*Task statement*. Since pictures are not wanted, repeat only the text of the records, word for word.
***
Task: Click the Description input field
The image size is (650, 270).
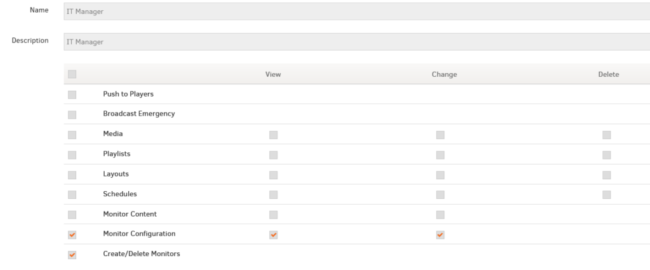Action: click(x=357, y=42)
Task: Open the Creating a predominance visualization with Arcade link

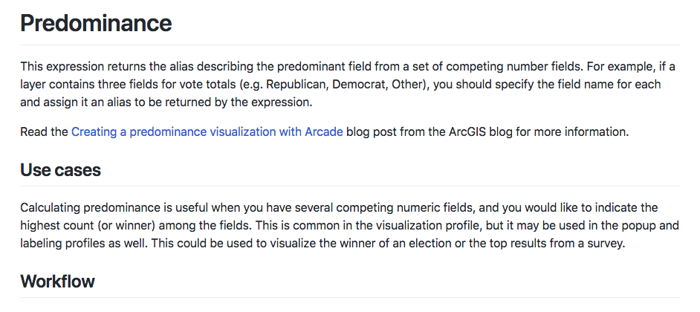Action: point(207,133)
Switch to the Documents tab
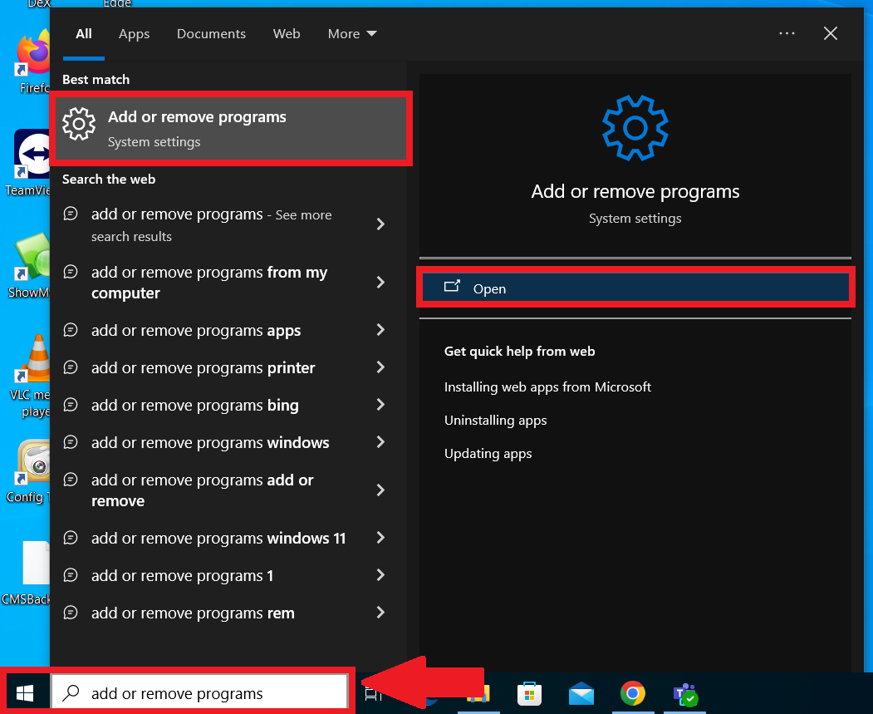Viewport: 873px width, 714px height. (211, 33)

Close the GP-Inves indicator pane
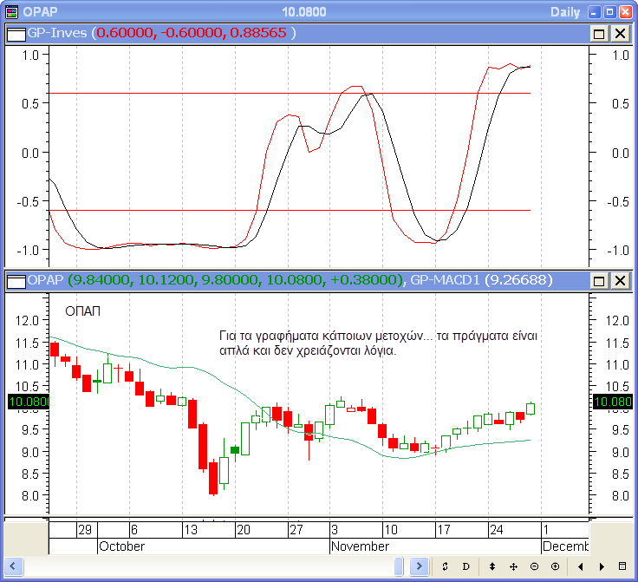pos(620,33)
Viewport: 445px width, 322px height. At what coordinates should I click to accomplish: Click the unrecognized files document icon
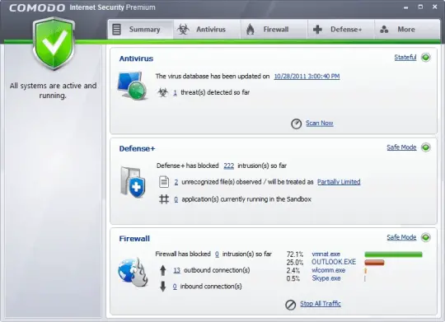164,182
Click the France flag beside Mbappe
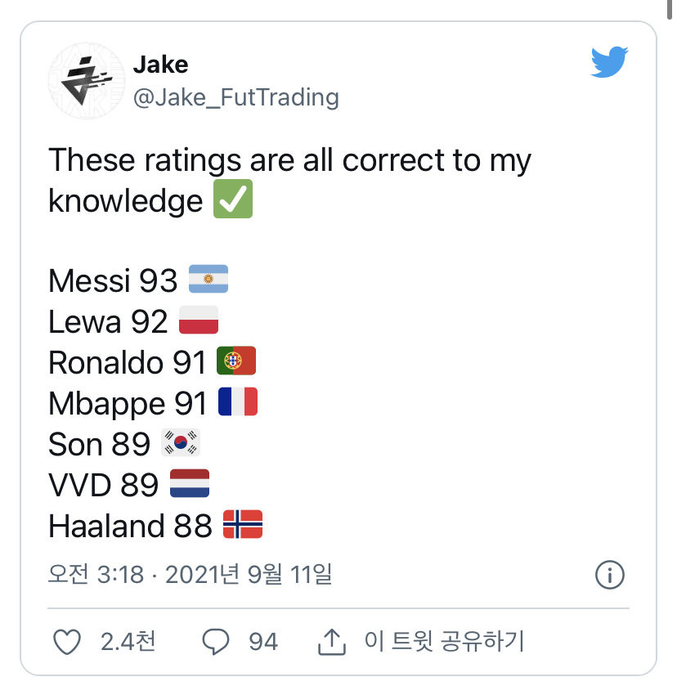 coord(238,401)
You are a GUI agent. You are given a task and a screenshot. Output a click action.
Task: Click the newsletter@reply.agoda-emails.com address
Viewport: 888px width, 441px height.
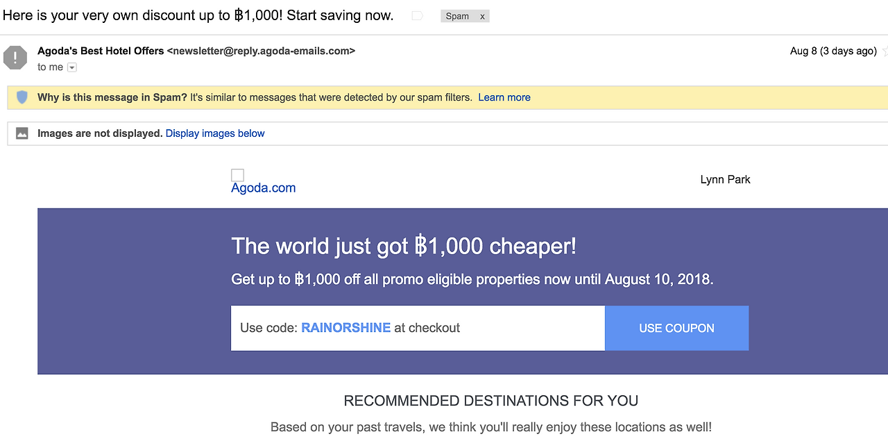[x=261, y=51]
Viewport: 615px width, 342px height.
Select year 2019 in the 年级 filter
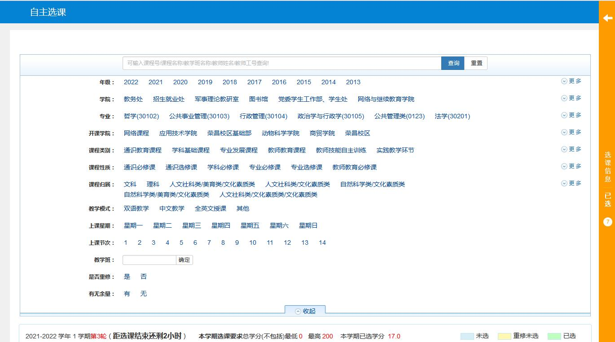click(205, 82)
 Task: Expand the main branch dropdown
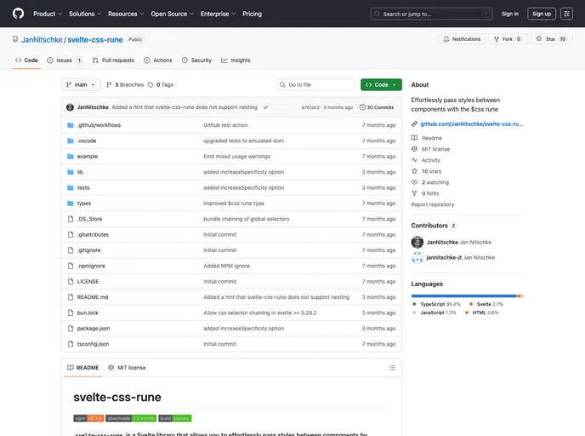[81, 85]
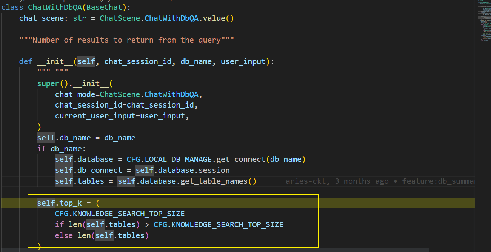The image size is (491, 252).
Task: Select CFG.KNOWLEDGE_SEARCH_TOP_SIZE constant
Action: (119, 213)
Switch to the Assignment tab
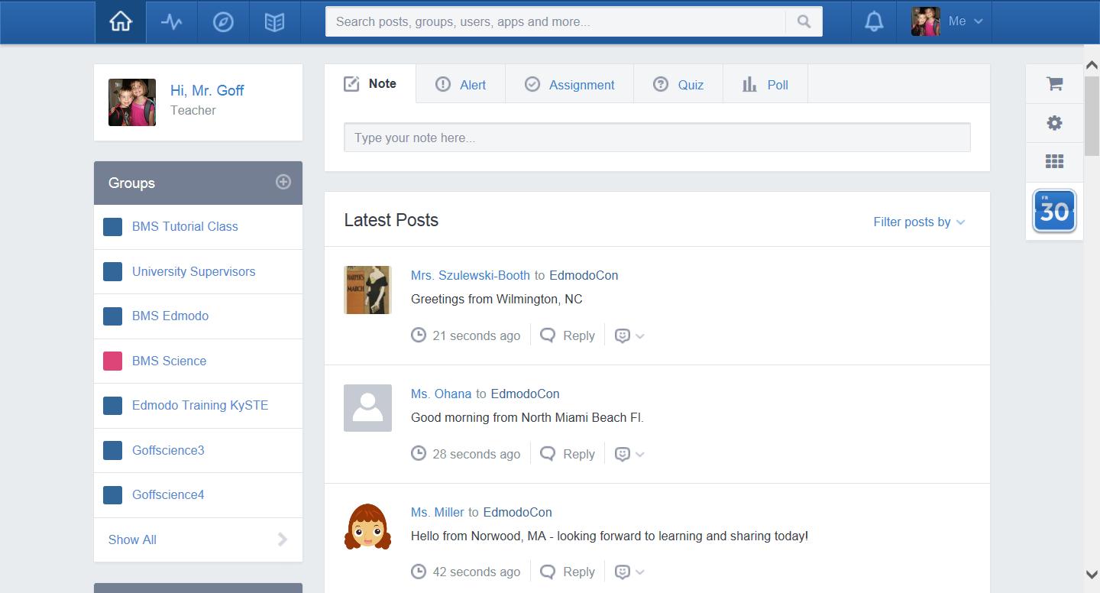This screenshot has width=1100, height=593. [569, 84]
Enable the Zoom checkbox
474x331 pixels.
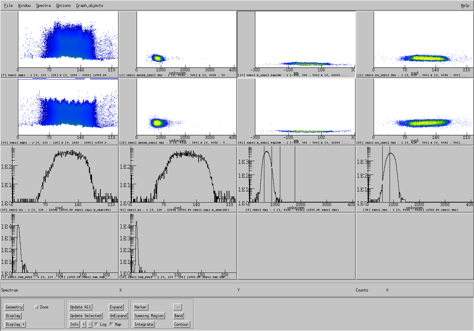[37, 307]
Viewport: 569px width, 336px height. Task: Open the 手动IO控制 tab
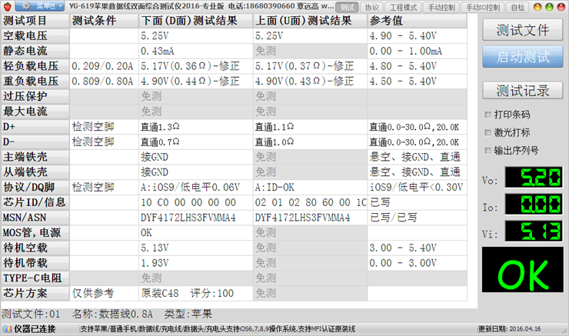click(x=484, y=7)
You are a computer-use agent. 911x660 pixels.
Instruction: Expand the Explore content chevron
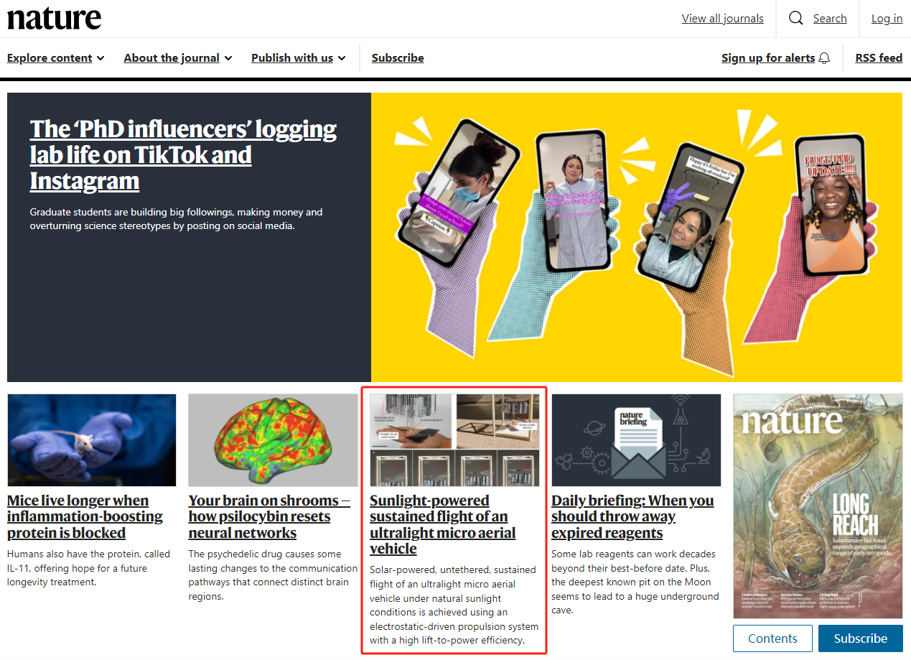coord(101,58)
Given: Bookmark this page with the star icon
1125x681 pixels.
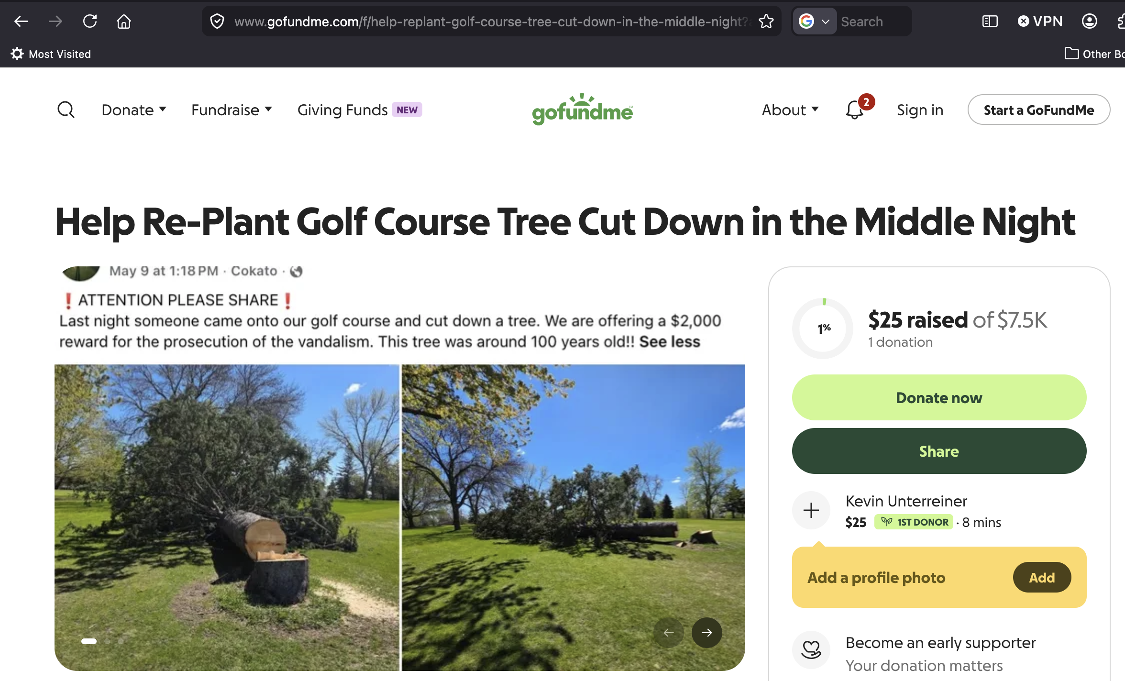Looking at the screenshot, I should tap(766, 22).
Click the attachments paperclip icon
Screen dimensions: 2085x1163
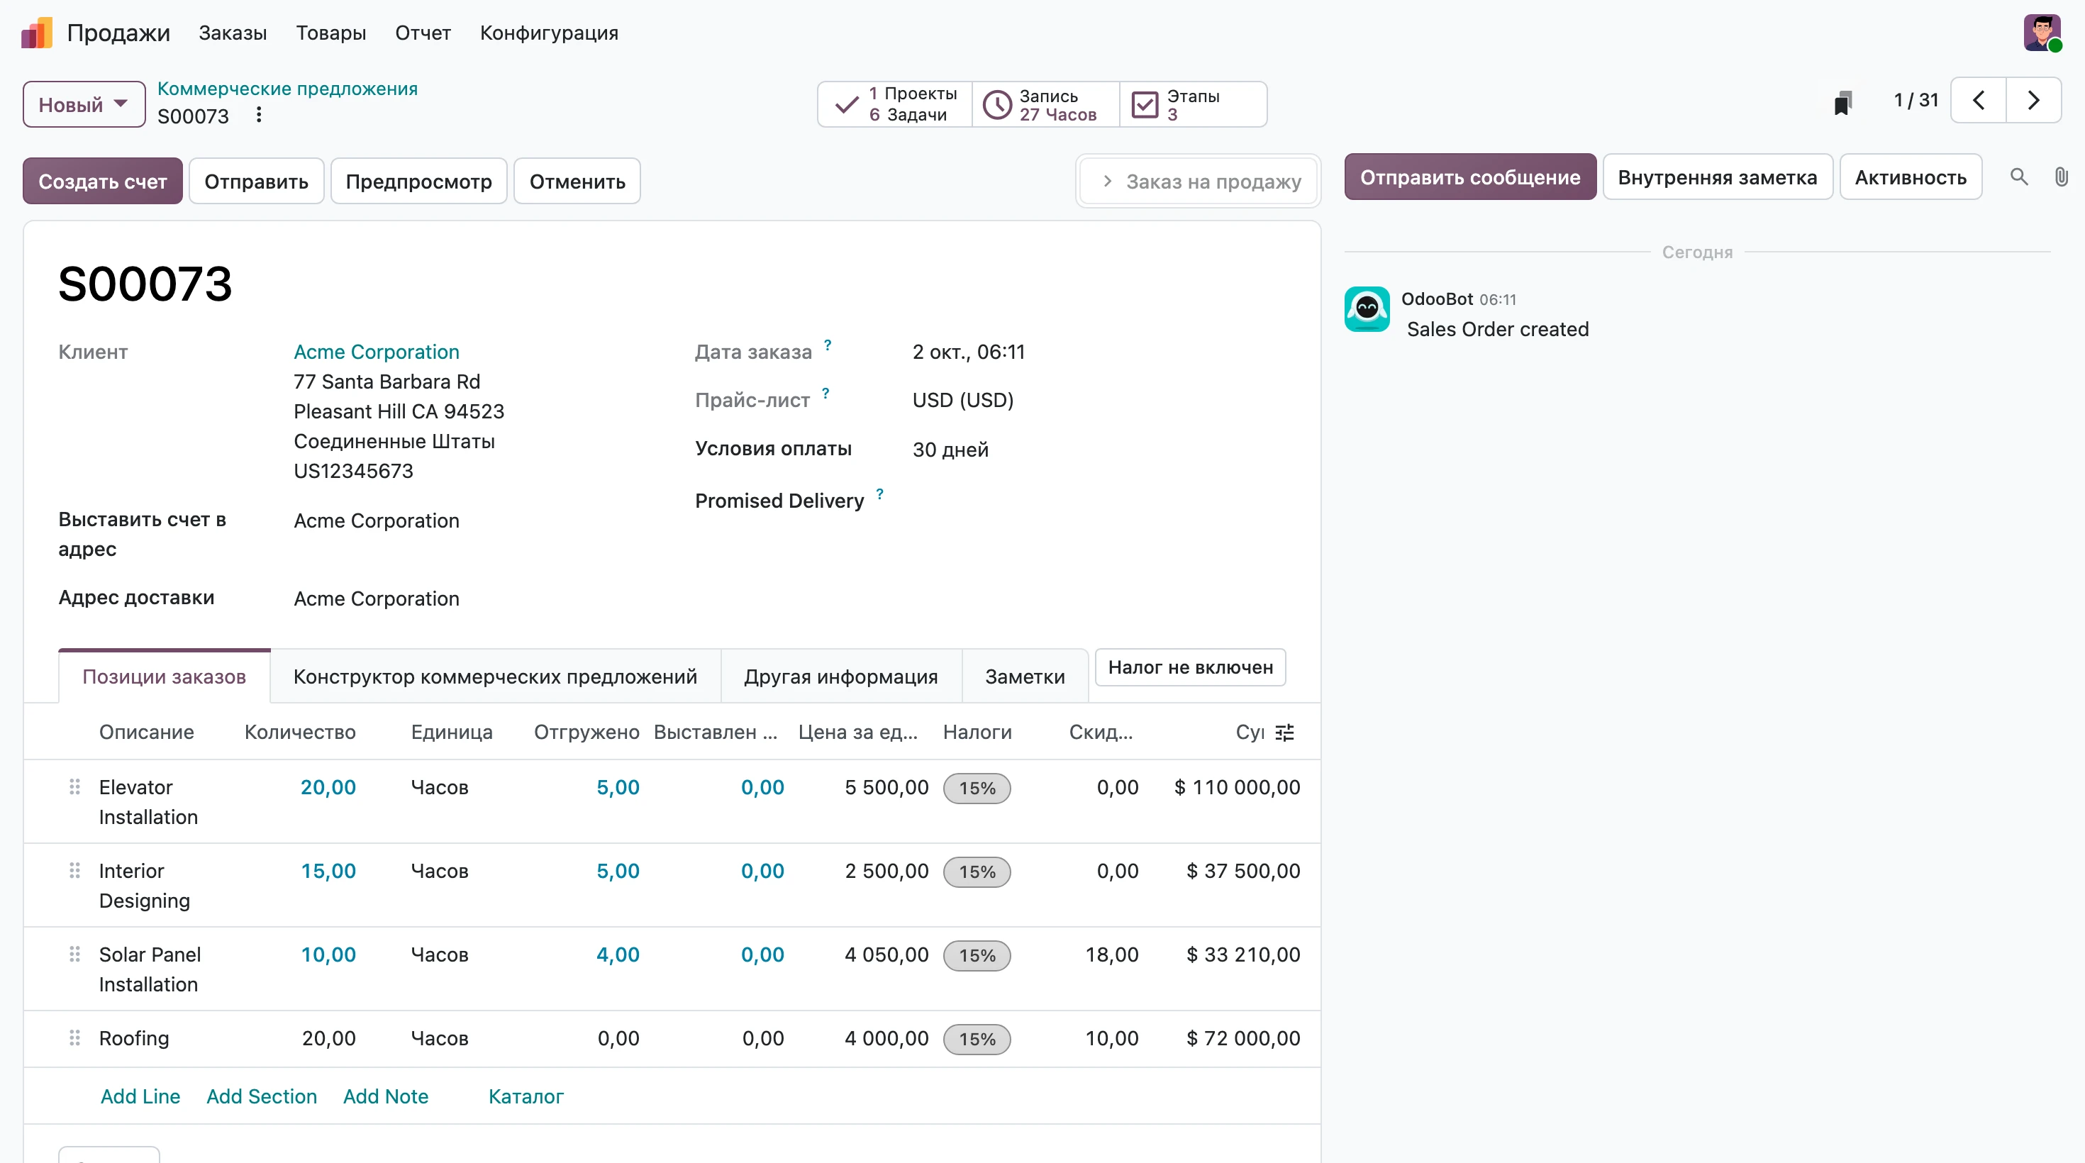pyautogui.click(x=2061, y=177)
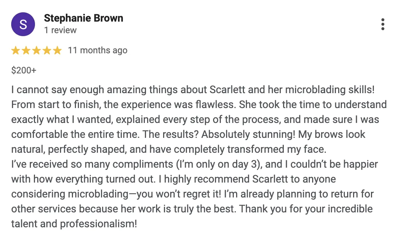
***
*Output of the exercise*.
Task: Click the Description input field
The image size is (650, 270).
Action: click(x=357, y=42)
Task: Open the Creating a predominance visualization with Arcade link

Action: point(207,133)
Switch to the Documents tab
Viewport: 873px width, 714px height. (211, 33)

Close the GP-Inves indicator pane
pos(620,33)
Viewport: 445px width, 322px height. At what coordinates should I click to accomplish: Click the unrecognized files document icon
164,182
Click the France flag beside Mbappe
 coord(238,401)
You are a GUI agent. You are given a task and a screenshot. Output a click action.
Task: Click the newsletter@reply.agoda-emails.com address
Viewport: 888px width, 441px height.
[x=261, y=51]
Viewport: 615px width, 342px height.
Select year 2019 in the 年级 filter
click(205, 82)
 Task: Expand the main branch dropdown
[81, 85]
The image size is (491, 252).
Task: Select CFG.KNOWLEDGE_SEARCH_TOP_SIZE constant
Action: (119, 213)
Switch to the Assignment tab
This screenshot has width=1100, height=593. [569, 84]
Enable the Zoom checkbox
474x331 pixels.
[37, 307]
Viewport: 569px width, 336px height. Task: Open the 手动IO控制 tab
click(x=484, y=7)
You are a computer-use agent. 911x660 pixels.
Instruction: Expand the Explore content chevron
coord(101,58)
Given: Bookmark this page with the star icon
1125x681 pixels.
Looking at the screenshot, I should tap(766, 22).
Click the attachments paperclip icon
Screen dimensions: 2085x1163
pyautogui.click(x=2061, y=177)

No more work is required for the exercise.